WORK REQUIRED => Return the full set of entries exactly. Omit none.

GIVEN DATA =>
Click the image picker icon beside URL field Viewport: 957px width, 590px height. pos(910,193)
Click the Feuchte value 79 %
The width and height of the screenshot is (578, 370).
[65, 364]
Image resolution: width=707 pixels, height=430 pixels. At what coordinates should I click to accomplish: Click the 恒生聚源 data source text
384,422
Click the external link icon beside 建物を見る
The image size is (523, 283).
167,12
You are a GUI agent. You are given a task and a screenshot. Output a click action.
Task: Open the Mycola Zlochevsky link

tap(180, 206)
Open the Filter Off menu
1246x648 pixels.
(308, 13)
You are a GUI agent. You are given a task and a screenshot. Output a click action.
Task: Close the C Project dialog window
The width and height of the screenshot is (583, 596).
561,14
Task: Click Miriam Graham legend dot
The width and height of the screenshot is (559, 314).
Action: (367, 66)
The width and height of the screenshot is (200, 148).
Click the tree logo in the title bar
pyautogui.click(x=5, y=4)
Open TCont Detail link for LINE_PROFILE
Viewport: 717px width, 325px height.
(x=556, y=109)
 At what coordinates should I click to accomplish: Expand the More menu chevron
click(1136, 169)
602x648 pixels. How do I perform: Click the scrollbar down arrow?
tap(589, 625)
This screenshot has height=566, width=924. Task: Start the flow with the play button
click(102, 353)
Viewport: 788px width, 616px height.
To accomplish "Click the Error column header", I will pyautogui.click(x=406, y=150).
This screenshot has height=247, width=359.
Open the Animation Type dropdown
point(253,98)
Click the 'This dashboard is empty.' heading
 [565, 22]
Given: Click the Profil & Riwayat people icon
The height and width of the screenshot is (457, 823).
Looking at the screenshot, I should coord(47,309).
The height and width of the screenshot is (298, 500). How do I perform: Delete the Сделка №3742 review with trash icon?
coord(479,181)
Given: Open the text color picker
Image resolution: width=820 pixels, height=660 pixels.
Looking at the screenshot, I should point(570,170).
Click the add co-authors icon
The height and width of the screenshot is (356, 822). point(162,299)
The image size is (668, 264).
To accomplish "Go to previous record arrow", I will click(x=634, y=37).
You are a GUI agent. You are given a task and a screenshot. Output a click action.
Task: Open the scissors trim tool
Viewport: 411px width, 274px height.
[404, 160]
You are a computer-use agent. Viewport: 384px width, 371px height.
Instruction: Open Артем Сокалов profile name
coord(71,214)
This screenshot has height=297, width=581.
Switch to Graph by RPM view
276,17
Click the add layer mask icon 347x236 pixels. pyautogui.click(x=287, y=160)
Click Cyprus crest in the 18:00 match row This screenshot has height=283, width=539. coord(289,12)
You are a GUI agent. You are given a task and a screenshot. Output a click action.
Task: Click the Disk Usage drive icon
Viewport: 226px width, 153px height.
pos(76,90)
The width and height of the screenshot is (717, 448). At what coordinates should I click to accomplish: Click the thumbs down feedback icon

ANSWER AREA =>
Click the image picker icon beside URL field Viewport: 957px width, 590px height. pos(910,193)
Click the Feuchte value 79 %
The width and height of the screenshot is (578, 370).
[65, 364]
Image resolution: width=707 pixels, height=430 pixels. At what coordinates should I click to accomplish: Click the 恒生聚源 data source text
384,422
Click the external link icon beside 建物を見る
The image size is (523, 283).
167,12
You are a GUI agent. You are given a task and a screenshot. Output a click action.
Task: Open the Mycola Zlochevsky link

tap(180, 206)
Open the Filter Off menu
1246x648 pixels.
(308, 13)
You are a GUI agent. You are given a task and a screenshot. Output a click action.
Task: Close the C Project dialog window
The width and height of the screenshot is (583, 596).
561,14
Task: Click Miriam Graham legend dot
The width and height of the screenshot is (559, 314).
Action: (367, 66)
The width and height of the screenshot is (200, 148).
Click the tree logo in the title bar
pyautogui.click(x=5, y=4)
Open TCont Detail link for LINE_PROFILE
Viewport: 717px width, 325px height.
(x=556, y=109)
 At what coordinates should I click to accomplish: Expand the More menu chevron
click(1136, 169)
602x648 pixels. How do I perform: Click the scrollbar down arrow?
tap(589, 625)
This screenshot has height=566, width=924. Task: Start the flow with the play button
click(102, 353)
Viewport: 788px width, 616px height.
To accomplish "Click the Error column header", I will pyautogui.click(x=406, y=150).
This screenshot has height=247, width=359.
Open the Animation Type dropdown
point(253,98)
Click the 'This dashboard is empty.' heading
 [565, 22]
Given: Click the Profil & Riwayat people icon
The height and width of the screenshot is (457, 823).
Looking at the screenshot, I should coord(47,309).
The height and width of the screenshot is (298, 500). How do I perform: Delete the Сделка №3742 review with trash icon?
coord(479,181)
Given: Open the text color picker
Image resolution: width=820 pixels, height=660 pixels.
Looking at the screenshot, I should point(570,170).
Click the add co-authors icon
The height and width of the screenshot is (356, 822). point(162,299)
The image size is (668, 264).
To accomplish "Go to previous record arrow", I will click(x=634, y=37).
You are a GUI agent. You are given a task and a screenshot. Output a click action.
Task: Open the scissors trim tool
Viewport: 411px width, 274px height.
[404, 160]
You are a computer-use agent. Viewport: 384px width, 371px height.
Instruction: Open Артем Сокалов profile name
coord(71,214)
This screenshot has height=297, width=581.
Switch to Graph by RPM view
276,17
Click the add layer mask icon 347x236 pixels. pyautogui.click(x=287, y=160)
Click Cyprus crest in the 18:00 match row This screenshot has height=283, width=539. coord(289,12)
You are a GUI agent. You are given a task and a screenshot. Output a click action.
Task: Click the Disk Usage drive icon
Viewport: 226px width, 153px height.
pos(76,90)
The width and height of the screenshot is (717, 448). At what coordinates should I click to accomplish: Click the thumbs down feedback icon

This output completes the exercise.